La définition que propose le philosophe n’est ni exhaustive, ni suffisamment englobante, ni même ne renvoie à quelque chose que l’on peut désigner, car si nul ne doute qu’il y ait «des peuples », il n’y a sur le territoire de France qu’un seul peuple, en lien avec ce territoire, et je n’ai pas le sentiment qu’une majorité de Bretons ou de Corses se sentent appartenir à un autre peuple que le peuple de France, comme cela pourrait-être le cas entre l’Ecosse et l’Angleterre ou entre l’Allemagne et l’Autriche. De plus, un peuple pourrait regrouper différentes ethnies tout en conservant le sens englobant de la définition, regardez les USA.

Prenons la définition du CNRTL :

Peuple : « Ensemble des humains vivant en société sur un territoire déterminé et qui, ayant parfois une communauté d’origine, présentent une homogénéité relative de civilisation et sont liés par un certain nombre de coutumes et d’institutions communes ».

Elle commence en précisant une notion à mon avis essentielle du concept, celle d’ensemble. Quiconque entend le mot « peuple », entends aussi l’idée d’ensemble, de groupe, réuni par des critères communs. On ne fait pas un peuple en famille, seul dans son coin, il faut différentes familles pour faire un peuple.

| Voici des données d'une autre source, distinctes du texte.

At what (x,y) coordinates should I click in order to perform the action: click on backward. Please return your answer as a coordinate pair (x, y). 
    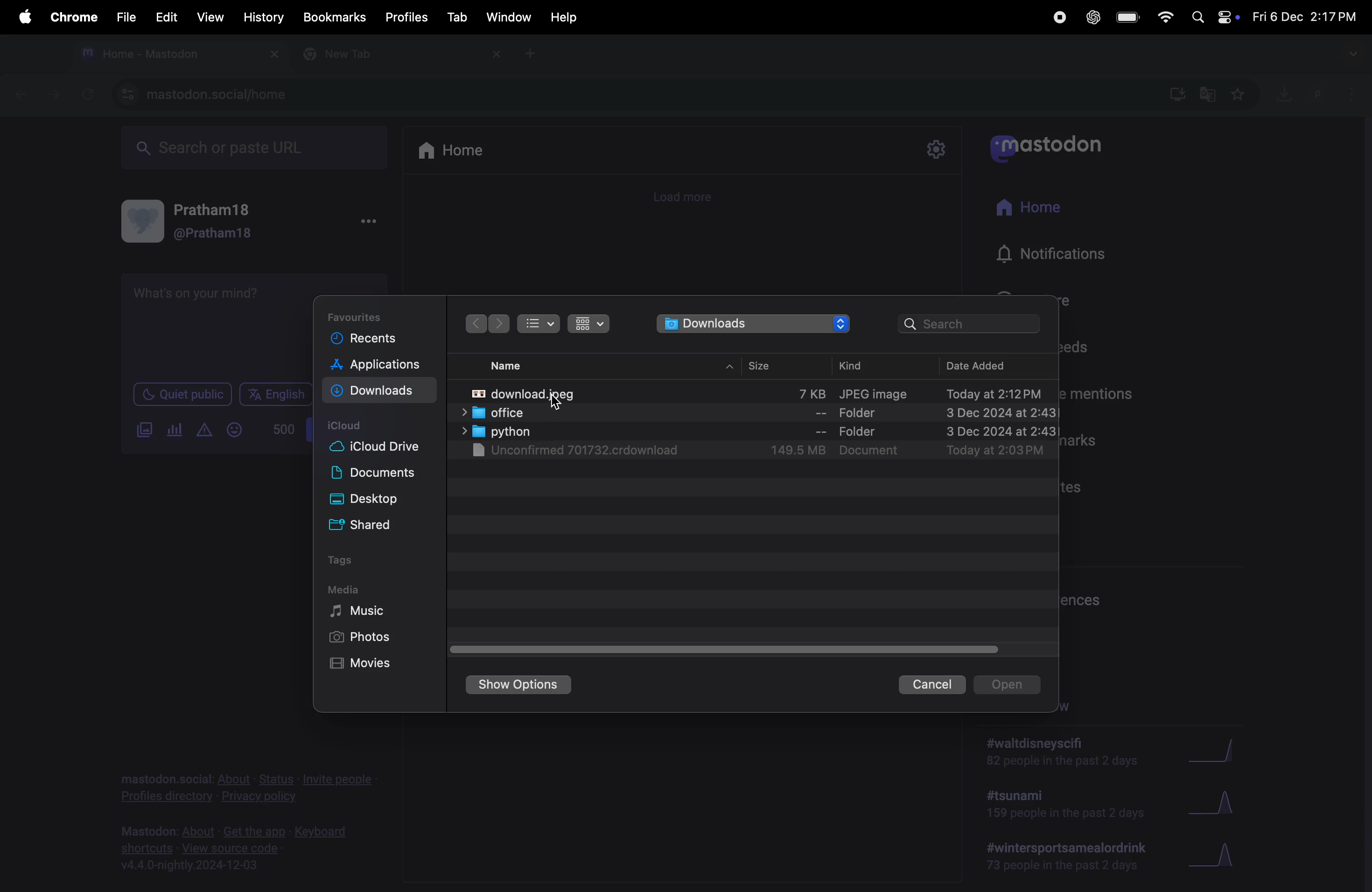
    Looking at the image, I should click on (26, 96).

Ensuite, le CNRTL relie la notion à la terre, ce qu’il appelle « territoire déterminé », c’est-à-dire que l’on peut identifier géographiquement. Français et Belges parlent la même langue, il ne s’agit pas pour autant du même peuple (quoi que l’histoire et la génétique seraient me contredire), parce que leur territoire, délimité, est soumis à des organisations politiques différentes. Les individus ne font pas que cohabiter sur une terre commune tels Neandertal et Cro-Magnon, ils ont une origine commune, c’est-à-dire, autant un ADN partagé qu’un ensemble de traditions, une histoire fondatrice, des us et coutumes semblables, pensent à l’avenir ensembles, etc.

Cette définition, qui me semble plus appropriée, n’exclut pas l’idée qu’un peuple peut se construire, c’est-à-dire qu’il représente quelque chose de malléable, changeant, en devenir, ce qui, dans notre cas, comme pour le peuple américain, est très vrai. Mon ADN n’est pas française, mon sang n’a pas des globules « bleu blanc rouge », pourtant je me sens français parce qu’appartenant à un territoire, à une histoire, me déterminant dans qui je suis, l’histoire de mon peuple, le peuple de France, que je partage avec les Basques, les Ch’tis, (et pourquoi pas quelques Belges), peu importe que ce récit national soit fictionnel ou nom.

Aussi, si la notion de pouvoir permet d’éclairer une facette de l’idée de peuple, elle n’est en elle-même pas suffisante car ne prend pas en compte la complexité de ce à quoi renvoient les mots. Expliquer, vulgariser, simplifier, ne signifie pas débarrasser une définition de sa substance, ni se restreindre à un sens conceptuel, un sens qui nous arrange, ce qui est, je suppose, un travail difficile quand on a dix minutes de paroles sur un plateau télé entouré de journalistes qui ne recherchent qu’à faire du buzz.